Stored data entries:
===
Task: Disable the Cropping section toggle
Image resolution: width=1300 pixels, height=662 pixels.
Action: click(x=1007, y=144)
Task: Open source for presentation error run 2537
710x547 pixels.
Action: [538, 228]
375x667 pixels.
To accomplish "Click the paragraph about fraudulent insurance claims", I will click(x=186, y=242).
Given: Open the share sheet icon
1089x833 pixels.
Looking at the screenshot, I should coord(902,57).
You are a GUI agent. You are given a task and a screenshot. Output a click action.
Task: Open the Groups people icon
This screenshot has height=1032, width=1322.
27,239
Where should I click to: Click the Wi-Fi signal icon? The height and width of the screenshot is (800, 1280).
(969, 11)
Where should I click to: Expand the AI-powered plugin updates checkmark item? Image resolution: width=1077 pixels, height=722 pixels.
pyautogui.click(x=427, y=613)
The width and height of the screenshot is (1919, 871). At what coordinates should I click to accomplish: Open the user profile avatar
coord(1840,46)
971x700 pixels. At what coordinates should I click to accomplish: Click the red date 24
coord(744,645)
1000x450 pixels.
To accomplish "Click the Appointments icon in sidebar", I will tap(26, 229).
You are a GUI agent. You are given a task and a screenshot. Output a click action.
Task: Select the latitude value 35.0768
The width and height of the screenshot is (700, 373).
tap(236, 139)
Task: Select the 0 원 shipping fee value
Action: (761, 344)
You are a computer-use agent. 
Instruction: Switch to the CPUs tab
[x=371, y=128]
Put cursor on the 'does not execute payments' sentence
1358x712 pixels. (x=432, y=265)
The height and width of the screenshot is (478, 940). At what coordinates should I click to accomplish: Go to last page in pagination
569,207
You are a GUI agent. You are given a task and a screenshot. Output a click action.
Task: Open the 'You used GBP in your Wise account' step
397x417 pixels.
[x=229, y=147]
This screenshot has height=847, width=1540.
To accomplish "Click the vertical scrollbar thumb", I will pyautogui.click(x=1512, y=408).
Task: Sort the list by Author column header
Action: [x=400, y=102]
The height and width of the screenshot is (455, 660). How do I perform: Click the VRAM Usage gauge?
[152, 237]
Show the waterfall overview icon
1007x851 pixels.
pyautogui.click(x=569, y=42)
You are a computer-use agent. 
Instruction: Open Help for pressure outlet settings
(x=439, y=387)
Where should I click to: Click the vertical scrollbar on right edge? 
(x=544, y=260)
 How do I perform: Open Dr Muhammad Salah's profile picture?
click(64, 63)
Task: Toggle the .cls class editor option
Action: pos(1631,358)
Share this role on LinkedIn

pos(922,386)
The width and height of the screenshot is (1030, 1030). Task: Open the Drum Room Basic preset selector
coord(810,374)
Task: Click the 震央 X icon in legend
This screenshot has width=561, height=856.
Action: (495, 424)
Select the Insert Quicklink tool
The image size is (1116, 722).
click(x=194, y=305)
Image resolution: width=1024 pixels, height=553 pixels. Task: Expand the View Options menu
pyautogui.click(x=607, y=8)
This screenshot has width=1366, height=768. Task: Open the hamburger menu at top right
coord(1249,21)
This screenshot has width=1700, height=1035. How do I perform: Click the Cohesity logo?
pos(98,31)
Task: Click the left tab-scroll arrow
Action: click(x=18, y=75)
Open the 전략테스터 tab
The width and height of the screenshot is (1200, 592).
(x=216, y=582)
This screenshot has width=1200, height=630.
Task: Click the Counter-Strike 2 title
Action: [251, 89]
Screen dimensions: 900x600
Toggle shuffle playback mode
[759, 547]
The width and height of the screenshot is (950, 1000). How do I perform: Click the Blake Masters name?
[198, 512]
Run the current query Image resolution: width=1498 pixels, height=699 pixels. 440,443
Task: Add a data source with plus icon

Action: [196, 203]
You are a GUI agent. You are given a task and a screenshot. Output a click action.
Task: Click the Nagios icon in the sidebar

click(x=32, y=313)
===
Assignment: Keep the wording exact. Give all of the records again.

Answer box:
Task: Disable the Cropping section toggle
Image resolution: width=1300 pixels, height=662 pixels.
Action: click(x=1007, y=144)
Task: Open source for presentation error run 2537
710x547 pixels.
Action: [538, 228]
375x667 pixels.
To accomplish "Click the paragraph about fraudulent insurance claims", I will click(x=186, y=242).
Given: Open the share sheet icon
1089x833 pixels.
Looking at the screenshot, I should coord(902,57).
You are a GUI agent. You are given a task and a screenshot. Output a click action.
Task: Open the Groups people icon
This screenshot has height=1032, width=1322.
27,239
Where should I click to: Click the Wi-Fi signal icon? The height and width of the screenshot is (800, 1280).
(969, 11)
Where should I click to: Expand the AI-powered plugin updates checkmark item? Image resolution: width=1077 pixels, height=722 pixels.
pyautogui.click(x=427, y=613)
The width and height of the screenshot is (1919, 871). At what coordinates should I click to accomplish: Open the user profile avatar
coord(1840,46)
971x700 pixels. At what coordinates should I click to accomplish: Click the red date 24
coord(744,645)
1000x450 pixels.
To accomplish "Click the Appointments icon in sidebar", I will tap(26, 229).
You are a GUI agent. You are given a task and a screenshot. Output a click action.
Task: Select the latitude value 35.0768
The width and height of the screenshot is (700, 373).
tap(236, 139)
Task: Select the 0 원 shipping fee value
Action: (761, 344)
You are a computer-use agent. 
Instruction: Switch to the CPUs tab
[x=371, y=128]
Put cursor on the 'does not execute payments' sentence
1358x712 pixels. (x=432, y=265)
The height and width of the screenshot is (478, 940). At what coordinates should I click to accomplish: Go to last page in pagination
569,207
You are a GUI agent. You are given a task and a screenshot. Output a click action.
Task: Open the 'You used GBP in your Wise account' step
397x417 pixels.
[x=229, y=147]
This screenshot has height=847, width=1540.
To accomplish "Click the vertical scrollbar thumb", I will pyautogui.click(x=1512, y=408).
Task: Sort the list by Author column header
Action: [x=400, y=102]
The height and width of the screenshot is (455, 660). How do I perform: Click the VRAM Usage gauge?
[152, 237]
Show the waterfall overview icon
1007x851 pixels.
pyautogui.click(x=569, y=42)
You are a computer-use agent. 
Instruction: Open Help for pressure outlet settings
(x=439, y=387)
Where should I click to: Click the vertical scrollbar on right edge? 
(x=544, y=260)
 How do I perform: Open Dr Muhammad Salah's profile picture?
click(64, 63)
Task: Toggle the .cls class editor option
Action: pos(1631,358)
Share this role on LinkedIn

pos(922,386)
The width and height of the screenshot is (1030, 1030). Task: Open the Drum Room Basic preset selector
coord(810,374)
Task: Click the 震央 X icon in legend
This screenshot has width=561, height=856.
Action: (495, 424)
Select the Insert Quicklink tool
The image size is (1116, 722).
click(x=194, y=305)
Image resolution: width=1024 pixels, height=553 pixels. Task: Expand the View Options menu
pyautogui.click(x=607, y=8)
This screenshot has width=1366, height=768. Task: Open the hamburger menu at top right
coord(1249,21)
This screenshot has width=1700, height=1035. How do I perform: Click the Cohesity logo?
pos(98,31)
Task: Click the left tab-scroll arrow
Action: click(x=18, y=75)
Open the 전략테스터 tab
The width and height of the screenshot is (1200, 592).
(x=216, y=582)
This screenshot has width=1200, height=630.
Task: Click the Counter-Strike 2 title
Action: [251, 89]
Screen dimensions: 900x600
Toggle shuffle playback mode
[759, 547]
The width and height of the screenshot is (950, 1000). How do I perform: Click the Blake Masters name?
[198, 512]
Run the current query Image resolution: width=1498 pixels, height=699 pixels. 440,443
Task: Add a data source with plus icon

Action: [196, 203]
You are a GUI agent. You are given a task and a screenshot. Output a click action.
Task: Click the Nagios icon in the sidebar

click(x=32, y=313)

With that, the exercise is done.